EXERCISE SET.
**1.** Write out the passage of the Kafka Streams notes starting with "Building the program" and going on through "the UberJar tasks.)".
**2.** Name every value that the Kafka Streams notes allow for $APP_NAME.
**3.** Extend the Kafka Streams notes, picking up right after their final sentence.

SOURCE DOCUMENT.
It sources the setup_auth.sh script which makes sure that the KAFKA_CA_CERT, KAFKA_ACCESS_CERT and KAFKA_ACCESS_KEY environment variables contain data that is correctly split into lines.

Finally the run.sh script runs the fat Java JAR with the necessary arguments.

Building the program

We use a fat (uber) JAR in the container, so that all of the programs non-standard dependencies (the ones not provided by the JRE) are frozen into the final executable.

You can build that fat JAR file with

gradle ${APP_NAME}UberJar

where $APP_NAME is one of GenericLogApp, GenericCopyApp, GenericFilterApp or SpecificFilterApp -- for instance:

gradle SpecificFilterAppUberJar

(See app/build.gradle for the definition of the UberJar tasks.)

If you want to run the app using the provided run.sh script, then you'll also need to copy the result to the top-level directory

cp app/build/libs/$APP_NAME-uber.jar .

Exactly once semantics

With a normal Kafka Streams application, it is possible that a message might be processed once, more than once, or never at all (networks are unreliable, services can crash, and so on).

Exactly once semantics (EOS) in Kafka Streams guarantees that each message will be processed once, no more and no less. It's been available since 2017.

There is quite a lot of good documentation about exactly once semantics for Kafka Streams - the following is by no means an exhaustive list.

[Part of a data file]
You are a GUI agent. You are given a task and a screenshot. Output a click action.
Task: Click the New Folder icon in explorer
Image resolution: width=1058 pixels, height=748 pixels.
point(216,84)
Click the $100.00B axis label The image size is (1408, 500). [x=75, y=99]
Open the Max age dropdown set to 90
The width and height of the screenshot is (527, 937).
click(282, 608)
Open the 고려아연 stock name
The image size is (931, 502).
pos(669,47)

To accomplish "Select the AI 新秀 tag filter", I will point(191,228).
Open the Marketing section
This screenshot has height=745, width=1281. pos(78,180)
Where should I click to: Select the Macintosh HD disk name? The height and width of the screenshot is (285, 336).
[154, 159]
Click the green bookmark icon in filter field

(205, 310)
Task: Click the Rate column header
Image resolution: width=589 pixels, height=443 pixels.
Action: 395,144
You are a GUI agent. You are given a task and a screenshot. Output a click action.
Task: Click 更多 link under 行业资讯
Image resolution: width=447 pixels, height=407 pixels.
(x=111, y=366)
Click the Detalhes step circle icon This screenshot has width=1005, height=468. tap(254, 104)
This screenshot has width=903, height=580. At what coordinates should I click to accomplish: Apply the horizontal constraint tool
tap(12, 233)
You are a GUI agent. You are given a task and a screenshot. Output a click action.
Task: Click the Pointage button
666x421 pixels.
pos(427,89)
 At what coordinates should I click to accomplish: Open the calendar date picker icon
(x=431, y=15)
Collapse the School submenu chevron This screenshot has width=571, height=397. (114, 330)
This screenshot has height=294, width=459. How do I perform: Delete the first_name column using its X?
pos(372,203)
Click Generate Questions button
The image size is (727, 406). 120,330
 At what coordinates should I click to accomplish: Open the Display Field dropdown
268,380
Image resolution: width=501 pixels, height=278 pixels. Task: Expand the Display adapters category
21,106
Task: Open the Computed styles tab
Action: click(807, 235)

RESPONSES BY TASK.
**1.**
Building the program

We use a fat (uber) JAR in the container, so that all of the programs non-standard dependencies (the ones not provided by the JRE) are frozen into the final executable.

You can build that fat JAR file with

gradle ${APP_NAME}UberJar

where $APP_NAME is one of GenericLogApp, GenericCopyApp, GenericFilterApp or SpecificFilterApp -- for instance:

gradle SpecificFilterAppUberJar

(See app/build.gradle for the definition of the UberJar tasks.)

**2.** GenericLogApp, GenericCopyApp, GenericFilterApp, SpecificFilterApp

**3.**
See Confluent's Exactly-Once Semantics Are Possible: Here’s How Kafka Does It (2017/2025) for a good introduction to how this works.

The Kafka Streams Core Concepts document (this link is for Apache Kafka 4.1.x which is current at time of writing) is also pretty good. It talks about exactly once in the Processing Guarantees section.

Zeinab Dashti's Developer Guide to Achieve Transactional Processing in Kafka Streams (2025) is good at the pragmatics, and notes that:

When processing.guarantee=exactly_once_v2 is set, Kafka Streams automatically enforces the required producer and consumer configurations:

enable.idempotence=true (on the Kafka producer)
isolation.level=read_committed (on the Kafka consumer)

You don’t need to set these manually — doing so isn’t harmful if you match the required values, but Kafka Streams will log a warning or ignore conflicting settings.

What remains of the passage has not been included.